**ENUNCIADO 1**: Transcreva do texto sobre o voto feminino no Brasil o trecho entre "Em fevereiro de" e "Constituição de 1934.", inclusive.
**ENUNCIADO 2**: Segundo o texto sobre o voto feminino no Brasil, qual decreto garantiu às mulheres o direito ao voto?
**ENUNCIADO 3**: Liste todos os números distintos que aparecem no texto sobre o voto feminino no Brasil, sem repetir os que surgem mais de uma vez.

**TEXTO DE ORIGEM**:

________________

Em fevereiro de 1932, Getúlio Vargas
assinou o tão esperado direito de voto. No ano seguinte, as brasileiras puderam
participar da escolha dos seus candidatos para a Assembleia Constituinte em
todo o país, mas o voto feminino ainda era facultativo. Somente com a
promulgação da nova Carta Magna de 1934 o direito feminino de se alistar foi
transformado em obrigatório.
Somente há pouco mais de 80 anos as
mulheres brasileiras conquistaram o direito ao voto, adotado em nosso país em
1932, através do Decreto nº 21.076 instituído no Código Eleitoral Brasileiro e
consolidado na Constituição de 1934.

________________

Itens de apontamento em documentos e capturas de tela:
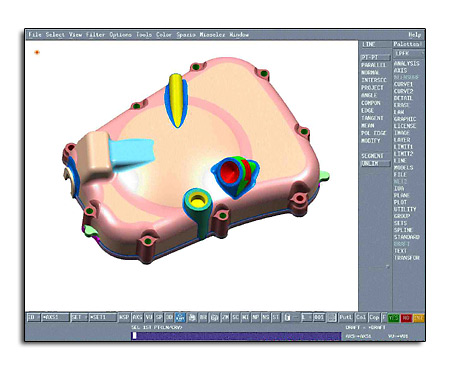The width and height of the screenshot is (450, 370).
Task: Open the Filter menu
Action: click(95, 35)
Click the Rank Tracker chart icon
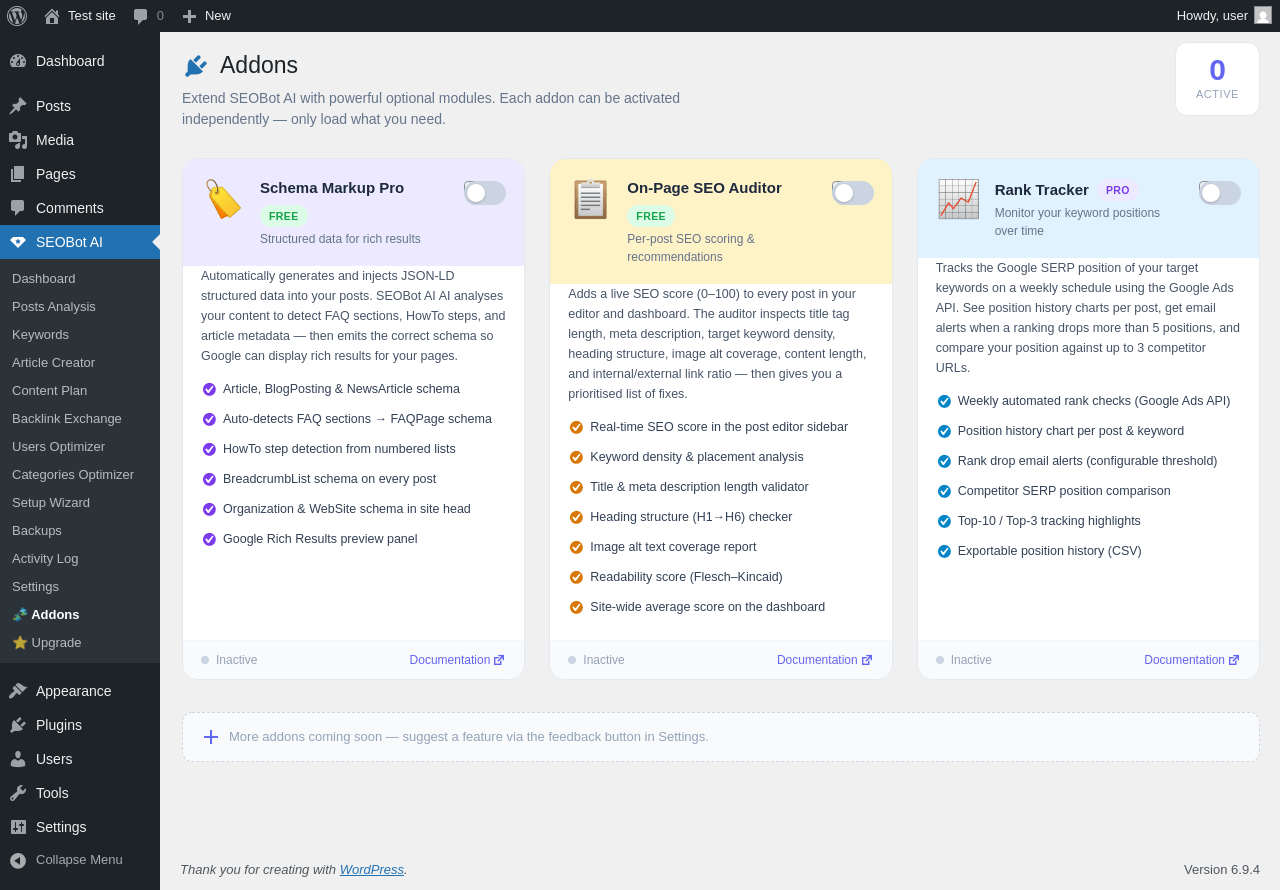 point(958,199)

________________

**RESPOSTA 1**:
Em fevereiro de 1932, Getúlio Vargas
assinou o tão esperado direito de voto. No ano seguinte, as brasileiras puderam
participar da escolha dos seus candidatos para a Assembleia Constituinte em
todo o país, mas o voto feminino ainda era facultativo. Somente com a
promulgação da nova Carta Magna de 1934 o direito feminino de se alistar foi
transformado em obrigatório.
Somente há pouco mais de 80 anos as
mulheres brasileiras conquistaram o direito ao voto, adotado em nosso país em
1932, através do Decreto nº 21.076 instituído no Código Eleitoral Brasileiro e
consolidado na Constituição de 1934.

**RESPOSTA 2**: O Decreto nº 21.076.

**RESPOSTA 3**: 1932, 1934, 80 e 21.076.